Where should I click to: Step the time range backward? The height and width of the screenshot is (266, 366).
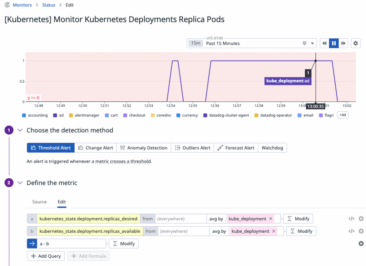pos(324,43)
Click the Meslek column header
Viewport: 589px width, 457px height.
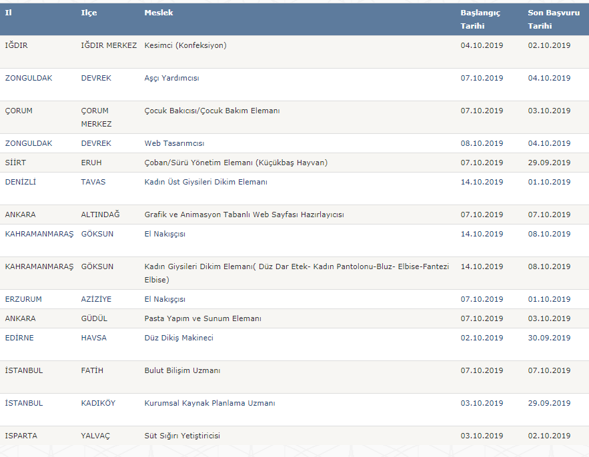click(159, 13)
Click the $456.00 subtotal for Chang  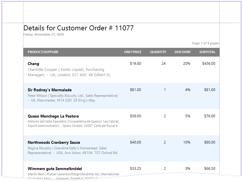[209, 64]
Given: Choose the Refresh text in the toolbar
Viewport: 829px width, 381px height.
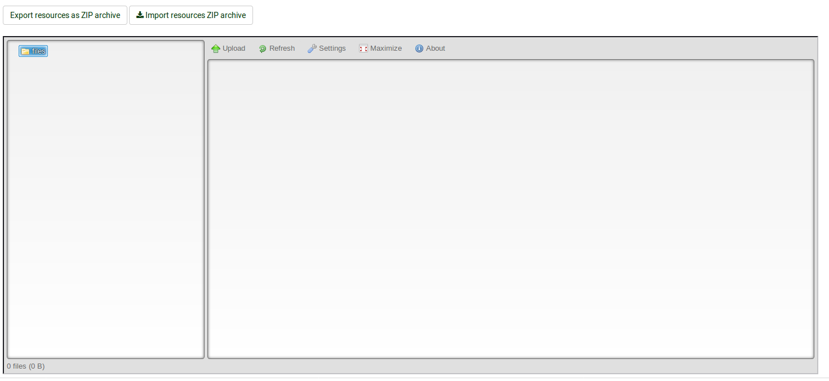Looking at the screenshot, I should point(282,48).
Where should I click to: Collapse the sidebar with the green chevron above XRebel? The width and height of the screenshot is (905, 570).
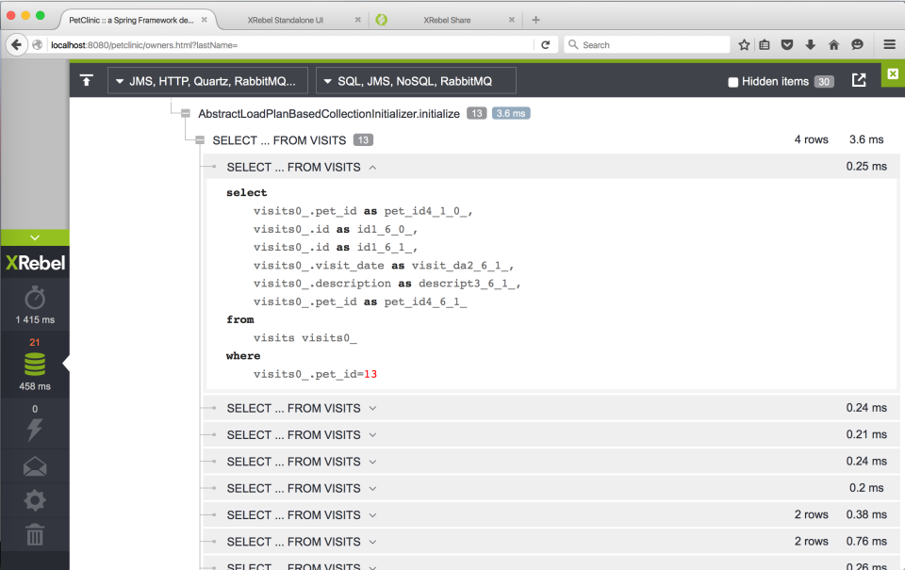point(34,237)
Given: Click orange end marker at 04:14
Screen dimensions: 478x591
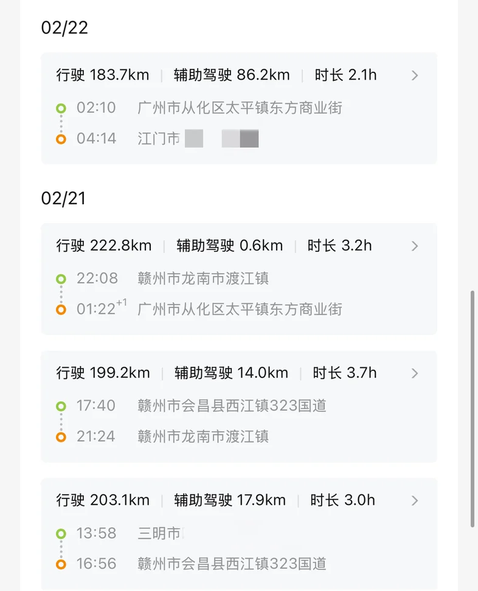Looking at the screenshot, I should pos(61,139).
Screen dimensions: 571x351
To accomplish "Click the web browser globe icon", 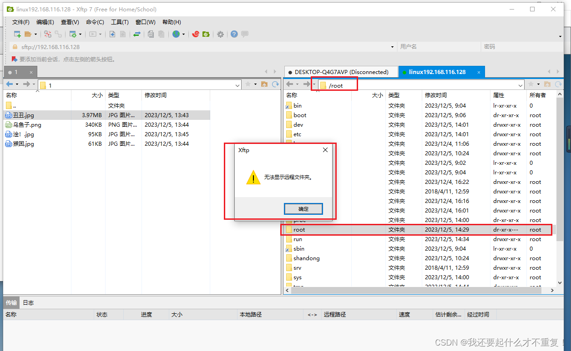I will [176, 34].
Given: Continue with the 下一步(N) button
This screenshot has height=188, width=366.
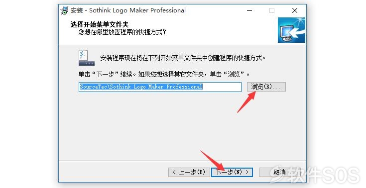Looking at the screenshot, I should [232, 173].
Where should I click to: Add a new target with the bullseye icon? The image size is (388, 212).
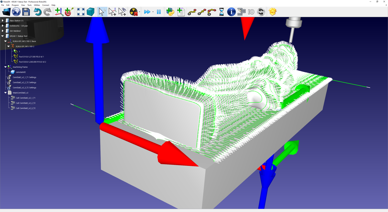tap(69, 12)
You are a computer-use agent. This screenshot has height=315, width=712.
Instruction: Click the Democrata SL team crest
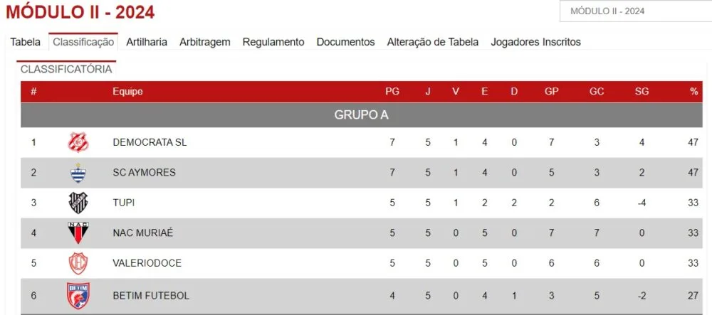pyautogui.click(x=78, y=142)
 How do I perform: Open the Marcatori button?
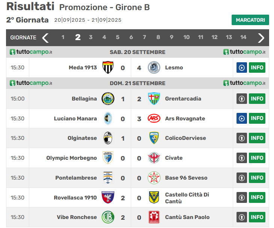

• TASK ITEM: Check each line above for the string "Given" and copy the ones that have it.

• RESPONSE TO THE EXERCISE:
Given: Choose the Refresh text in the toolbar
Given: Click orange end marker at 04:14
Given: Continue with the 下一步(N) button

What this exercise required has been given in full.